Results for the roleplaying game Dragon Age: The Veilguard, which was released in October, also contributed to the stock’s dip. The game’s 1.5 million players during the quarter missed the company’s expectations by around 50%.
In 2023, EA rebranded its soccer franchise to EA Sports FC after calling it FIFA for roughly three decades. The gaming company’s relationship with the global football governing body FIFA ended following the 2022 World Cup when FIFA reportedly increased its asking price to more than $250 million per year, in addition to other requests.

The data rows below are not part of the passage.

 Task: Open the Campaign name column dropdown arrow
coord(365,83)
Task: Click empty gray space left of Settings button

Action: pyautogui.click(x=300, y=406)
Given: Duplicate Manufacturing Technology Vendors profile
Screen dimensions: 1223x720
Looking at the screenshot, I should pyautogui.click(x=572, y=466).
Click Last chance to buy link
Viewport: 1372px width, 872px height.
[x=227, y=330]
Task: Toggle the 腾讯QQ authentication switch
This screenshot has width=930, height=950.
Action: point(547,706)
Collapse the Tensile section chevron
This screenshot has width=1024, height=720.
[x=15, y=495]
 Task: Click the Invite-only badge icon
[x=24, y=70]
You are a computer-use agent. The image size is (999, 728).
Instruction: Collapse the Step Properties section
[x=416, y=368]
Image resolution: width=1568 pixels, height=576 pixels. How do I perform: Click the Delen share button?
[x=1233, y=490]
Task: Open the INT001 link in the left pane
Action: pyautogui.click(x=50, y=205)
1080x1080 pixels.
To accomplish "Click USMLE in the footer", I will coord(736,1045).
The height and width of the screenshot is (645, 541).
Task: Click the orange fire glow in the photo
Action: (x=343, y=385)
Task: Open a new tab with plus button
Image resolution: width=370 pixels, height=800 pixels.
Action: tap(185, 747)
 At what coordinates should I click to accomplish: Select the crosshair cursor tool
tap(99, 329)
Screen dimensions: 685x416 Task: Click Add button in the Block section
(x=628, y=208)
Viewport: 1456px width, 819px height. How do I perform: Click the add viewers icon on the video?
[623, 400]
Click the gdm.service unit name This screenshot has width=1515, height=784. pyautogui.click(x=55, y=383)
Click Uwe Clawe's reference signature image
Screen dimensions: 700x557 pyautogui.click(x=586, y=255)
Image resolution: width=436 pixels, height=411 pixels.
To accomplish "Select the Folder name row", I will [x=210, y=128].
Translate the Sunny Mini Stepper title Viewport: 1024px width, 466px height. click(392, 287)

EA survived the breakup, as EA Sports FC 24 had more than 14.5 million active accounts within four weeks of launch. In Q3 2024, the game delivered 7% sales growth over a prior year that included the World Cup.
Reviews of the newly branded games, however, have been middling. The two FC games have user scores on Metacritic of 2.5 and 2.6, as opposed to the 3.6 and 3.7 grades earned by FIFA 22 and FIFA 23, respectively.
The company maintains a positive outlook with regards to its game quality. “This month, our teams delivered a comprehensive gameplay refresh in addition to our annual Team of the Year update in FC 25,” EA CEO Andrew Wilson said. “Positive player feedback and early results are encouraging.”
Microtransactions, subscriptions, in-game rewards and additional revenues outside of base game sales represent the majority of EA’s business. The “live services and other” segment accounted for more than 73% of the company’s $7.56 billion in 2024 revenues, up from 66% in 2020.
eFootball, a competing soccer game made by Konami that substantially trails EA Sports FC in market share, is free to download and relies on microtransactions to generate revenue. FIFA, meanwhile, will lend its name to a separate free-to-play soccer game, FIFA Rivals from Mythical Games, which is planned for a summer 2025 release.
EA will release its full earnings report on Feb. 4.